Where can I get more information for the following error during Scrub?

avan · April 8, 2022, 2:16pm

What should I look for in the logs?

phillxnet · April 8, 2022, 8:17pm

@avan Hello again.

Check out the details page for Pool concerned by clicking on the link provided there.
The take a look at the Scrubs tab within that page.
If you are on a new enough Rockstor it should give you a complete breakdown on the stats of the last completed scrub.

Hope that helps.

avan · April 9, 2022, 1:31am

I am seeing the following error.

> DataError: integer out of range

Traceback (most recent call last):
File “/opt/rockstor/src/rockstor/rest_framework_custom/generic_view.py”, line 41, in _handle_exception
yield
File “/opt/rockstor/src/rockstor/storageadmin/views/pool_scrub.py”, line 46, in get_queryset
self._scrub_status(pool)
File “/opt/rockstor/eggs/Django-1.8.16-py2.7.egg/django/utils/decorators.py”, line 145, in inner
return func(*args, **kwargs)
File “/opt/rockstor/src/rockstor/storageadmin/views/pool_scrub.py”, line 65, in _scrub_status
PoolScrub.objects.filter(id=ps.id).update(**cur_status)
File “/opt/rockstor/eggs/Django-1.8.16-py2.7.egg/django/db/models/query.py”, line 563, in update
rows = query.get_compiler(self.db).execute_sql(CURSOR)
File “/opt/rockstor/eggs/Django-1.8.16-py2.7.egg/django/db/models/sql/compiler.py”, line 1062, in execute_sql
cursor = super(SQLUpdateCompiler, self).execute_sql(result_type)
File “/opt/rockstor/eggs/Django-1.8.16-py2.7.egg/django/db/models/sql/compiler.py”, line 840, in execute_sql
cursor.execute(sql, params)
File “/opt/rockstor/eggs/Django-1.8.16-py2.7.egg/django/db/backends/utils.py”, line 64, in execute
return self.cursor.execute(sql, params)
File “/opt/rockstor/eggs/Django-1.8.16-py2.7.egg/django/db/utils.py”, line 98, in exit
six.reraise(dj_exc_type, dj_exc_value, traceback)
File “/opt/rockstor/eggs/Django-1.8.16-py2.7.egg/django/db/backends/utils.py”, line 64, in execute
return self.cursor.execute(sql, params)
DataError: integer out of range

phillxnet · April 9, 2022, 10:35am

@avan This does not look like an actual scrub error but more, from:

Our code trying to retrieve (get_queryset of _scrub_status(pool)) the last scrub status details.

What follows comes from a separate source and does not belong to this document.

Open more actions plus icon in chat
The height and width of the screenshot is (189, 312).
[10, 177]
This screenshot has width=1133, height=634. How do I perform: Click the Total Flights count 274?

Pretty sure this is a bug report to us actually.

For your own piece of mind for now try, from the scrub tab of the pools details page, starting a manual (rather than scheduled) pool scrub. You should then be able to live monitor the results of that pool scub. The main thing here is to ensure the pool health. We can then move to looking at what went wrong with the scheduled pool scub. We do have some known instability in the scheduled tasks that we have in mid to improve as we update our python version in time.

Let us know how that manually initiated scub goes. Also you may want to remove the scheduled scrub task before hand and then try re-doing it after you are assured the pool scrubs manually OK.

Hope that helps.

avan · April 9, 2022, 6:20pm

This is the error I get when I click the pool name. I am reading the docs to identify the command line options. Please share the CLI options if you have it handy.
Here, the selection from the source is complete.